I will discuss three topics of our research into infection biology ranging from basic research to clinical application.
At the bench: First, I will describe evidence that the Aryl Hydrocarbon Receptor (AhR) serves as a pattern-recognition receptor which senses pigmented virulence factors in different bacterial pathogens, e.g. Pseudomonas aeruginosa and Mycobacterium tuberculosis (Alves et al., Nature, 2014). I will continue in presenting recent evidence that the AhR spies on the communication between bacteria by recognizing quorum sensing molecules. Thereby, the host only needs to spend energy for mobilization of immune defense once bacterial quorum has been reached.
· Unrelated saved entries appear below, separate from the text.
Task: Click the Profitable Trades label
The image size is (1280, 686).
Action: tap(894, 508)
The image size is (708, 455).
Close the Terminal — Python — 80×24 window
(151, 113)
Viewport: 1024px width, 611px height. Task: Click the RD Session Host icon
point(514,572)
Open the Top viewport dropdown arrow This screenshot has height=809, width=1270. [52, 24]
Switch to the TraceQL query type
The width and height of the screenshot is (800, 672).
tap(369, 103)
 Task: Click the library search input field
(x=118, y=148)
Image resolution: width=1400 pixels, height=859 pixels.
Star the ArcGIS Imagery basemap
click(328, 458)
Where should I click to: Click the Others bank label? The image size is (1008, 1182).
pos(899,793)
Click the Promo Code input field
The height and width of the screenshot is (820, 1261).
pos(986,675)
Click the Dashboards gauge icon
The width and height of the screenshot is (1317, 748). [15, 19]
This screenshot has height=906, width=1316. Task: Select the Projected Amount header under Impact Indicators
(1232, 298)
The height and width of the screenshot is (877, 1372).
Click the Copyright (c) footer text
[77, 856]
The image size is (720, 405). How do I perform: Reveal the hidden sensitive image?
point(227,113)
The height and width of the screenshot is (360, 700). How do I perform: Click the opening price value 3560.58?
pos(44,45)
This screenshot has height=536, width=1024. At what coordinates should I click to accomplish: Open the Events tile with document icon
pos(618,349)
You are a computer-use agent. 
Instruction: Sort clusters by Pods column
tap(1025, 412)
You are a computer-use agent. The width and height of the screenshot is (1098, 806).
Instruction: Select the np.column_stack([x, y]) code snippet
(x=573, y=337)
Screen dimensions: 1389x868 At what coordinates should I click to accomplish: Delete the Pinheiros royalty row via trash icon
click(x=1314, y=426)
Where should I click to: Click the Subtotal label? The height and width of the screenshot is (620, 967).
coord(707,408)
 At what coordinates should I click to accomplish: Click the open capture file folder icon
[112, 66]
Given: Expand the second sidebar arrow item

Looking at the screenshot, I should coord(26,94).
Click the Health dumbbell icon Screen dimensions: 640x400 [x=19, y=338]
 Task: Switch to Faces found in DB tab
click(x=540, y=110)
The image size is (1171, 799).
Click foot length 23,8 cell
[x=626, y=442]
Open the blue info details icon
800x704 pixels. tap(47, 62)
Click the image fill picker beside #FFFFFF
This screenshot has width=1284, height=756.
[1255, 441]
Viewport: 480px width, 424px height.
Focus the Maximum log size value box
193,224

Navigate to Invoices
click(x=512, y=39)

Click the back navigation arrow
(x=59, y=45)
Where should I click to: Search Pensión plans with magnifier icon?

At the computer: Second, I will describe transcript- and metabolite-based biosignatures which can predict active tuberculosis (TB) disease (Suliman et al., ARJCCM, 2018; Weiner et al., Nat. Commun., 2018). Machine learning defined a signature composed of two pairs of transcript markers which can predict progression to active disease.
At the bed: Third, I will summarize experiments leading to a recombinant BCG-based vaccine against TB which is now in a phase III clinical trial for prevention of recurrence and in another phase III trial for prevention of disease in household contacts, both in India and will soon enter a phase III clinical trial for prevention of infection in neonates in Sub-Saharan Africa (Nieuwenhuizen et al., Front Immunol, 2017).